Getting into individual stocks is the best thing you can do. It will stimulate your interest more than a fund by getting you to look at companies as an analyst should, though many analysts have made up their minds before they look.
Good luck and skill.
Great advice from the experience and talent represented on this board. I dont post much, just when there might be something useful to pass along. I too took a finance/economics course in college in 1981. I piqued my interest, but not enough to start investing, I suppose I figured at that time, since I was determined to do a 20 yr career in the USARMY, that I didnt need to invest because they would provide my pension. Well, 15 or so years later, I saw the flaw in that thinking and began trading and investing in 1996. It was really only a hobby of sorts til about 2005, then I got really serious. I have read dozens of trading books over the years, but only a few have actually resonated by getting me serious and interested and changed my way of thinking. One book in particular, 'Trade your way to Financial Freedom' by Dr Van Tharp, it essentially changed the game for me. And for those who follow Dr Tharp, he has a new book soon to be released in mid FEB called 'Trading beyond the Matrix: The Red Pill for Traders and Investors' that will probably top them all as it will delve in the self transformation of the person in regard to their trading beliefs and concepts. If you are interested, like to read and got a few minutes, check it out on Amazon.
Also, thanks again to all on this board for sharing your time, knowledge and advice. It cant be said enough...Its much appreciated!!
Sleger, 'Trade your way to Financial Freedom' is not the precursor to the new book.
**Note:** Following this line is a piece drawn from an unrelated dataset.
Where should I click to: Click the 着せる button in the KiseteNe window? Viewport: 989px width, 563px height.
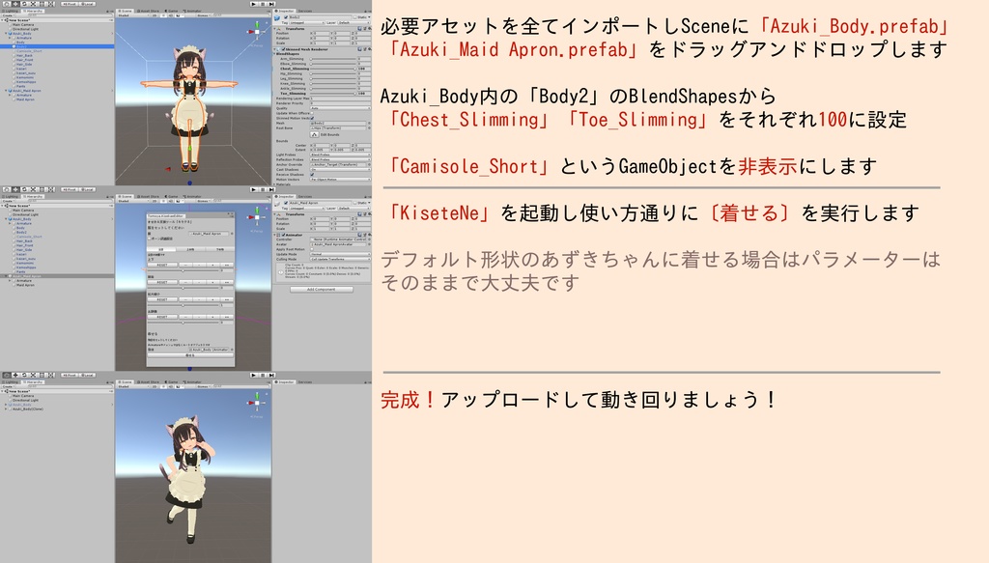pos(190,355)
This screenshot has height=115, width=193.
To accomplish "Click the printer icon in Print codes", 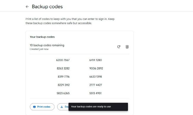I will pyautogui.click(x=34, y=107).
They both stand on there own. I got a lot out of 'Trade your way to Financial Freedom' as it focused on trading systems based on the trader's beliefs. The new book seems to expand on that idea as I have read the write-up on Van Tharp's FB page. Hope that answers your question.
The college cource will get you started. It will probably taught by a investment consultant from a investment firm. It will break the ice and give you a some basis to start learning. There will be a bunch of old retired people in the class that know little more than you.
You should not be buying individual stocks you should buy mutual funds.
Got to Fidelity's website and start reading. That's where I started when I was 22.
Buy a fund based on your risk tolerance at first.
As you learn about the economy you can buy and sell sector funds.
You won't get rich quick but you will probably outperform the zero% you are getting in the bank.
Just in case you make some real money in the future and you want a different view , you might think Depardieu.....lucky for my father and i we were 30 years ahead on the concept.
401k is like jail for life , replace that by "offshore" , if you feel guilty, DONATE!
It might seem like jail if you are in your 20's.
I always contributed to my IRA and the my 401k when offered.
I will be 54 this year and 59.5 is now in reach. I am glad I contributed to these plans.
I have a substantial amount of money in these accounts for my retirement.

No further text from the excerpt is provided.